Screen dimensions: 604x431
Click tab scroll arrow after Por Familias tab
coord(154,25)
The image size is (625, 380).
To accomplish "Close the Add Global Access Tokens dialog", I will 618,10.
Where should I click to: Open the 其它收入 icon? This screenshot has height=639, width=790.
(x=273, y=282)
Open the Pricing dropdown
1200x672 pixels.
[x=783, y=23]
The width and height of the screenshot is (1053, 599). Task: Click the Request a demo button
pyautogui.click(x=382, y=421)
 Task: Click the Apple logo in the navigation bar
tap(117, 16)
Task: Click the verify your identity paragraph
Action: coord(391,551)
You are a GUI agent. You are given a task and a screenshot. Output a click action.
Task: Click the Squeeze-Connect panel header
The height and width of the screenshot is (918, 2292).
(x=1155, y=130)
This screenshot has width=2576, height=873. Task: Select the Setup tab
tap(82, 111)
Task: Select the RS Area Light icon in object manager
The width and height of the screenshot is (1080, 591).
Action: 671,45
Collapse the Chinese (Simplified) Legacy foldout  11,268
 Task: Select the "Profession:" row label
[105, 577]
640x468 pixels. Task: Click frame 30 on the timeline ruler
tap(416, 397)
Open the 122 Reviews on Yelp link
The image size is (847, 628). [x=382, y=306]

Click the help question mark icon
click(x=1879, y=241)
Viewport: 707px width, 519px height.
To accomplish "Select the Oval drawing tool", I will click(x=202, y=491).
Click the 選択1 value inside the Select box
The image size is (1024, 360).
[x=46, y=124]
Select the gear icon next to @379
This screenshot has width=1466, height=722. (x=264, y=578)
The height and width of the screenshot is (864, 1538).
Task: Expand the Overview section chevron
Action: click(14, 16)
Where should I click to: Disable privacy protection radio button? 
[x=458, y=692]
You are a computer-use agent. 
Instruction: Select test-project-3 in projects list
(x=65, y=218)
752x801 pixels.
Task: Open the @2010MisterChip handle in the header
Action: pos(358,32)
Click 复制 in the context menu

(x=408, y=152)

++++++++++

What to work on – With the line containing "Open the 122 Reviews on Yelp link" as the start and the last line of the listing as the end, restate that stretch word for word and nothing else.

Result –
Open the 122 Reviews on Yelp link
The image size is (847, 628). [x=382, y=306]

Click the help question mark icon
click(x=1879, y=241)
Viewport: 707px width, 519px height.
To accomplish "Select the Oval drawing tool", I will click(x=202, y=491).
Click the 選択1 value inside the Select box
The image size is (1024, 360).
[x=46, y=124]
Select the gear icon next to @379
This screenshot has width=1466, height=722. (x=264, y=578)
The height and width of the screenshot is (864, 1538).
Task: Expand the Overview section chevron
Action: click(14, 16)
Where should I click to: Disable privacy protection radio button? 
[x=458, y=692]
You are a computer-use agent. 
Instruction: Select test-project-3 in projects list
(x=65, y=218)
752x801 pixels.
Task: Open the @2010MisterChip handle in the header
Action: pos(358,32)
Click 复制 in the context menu

(x=408, y=152)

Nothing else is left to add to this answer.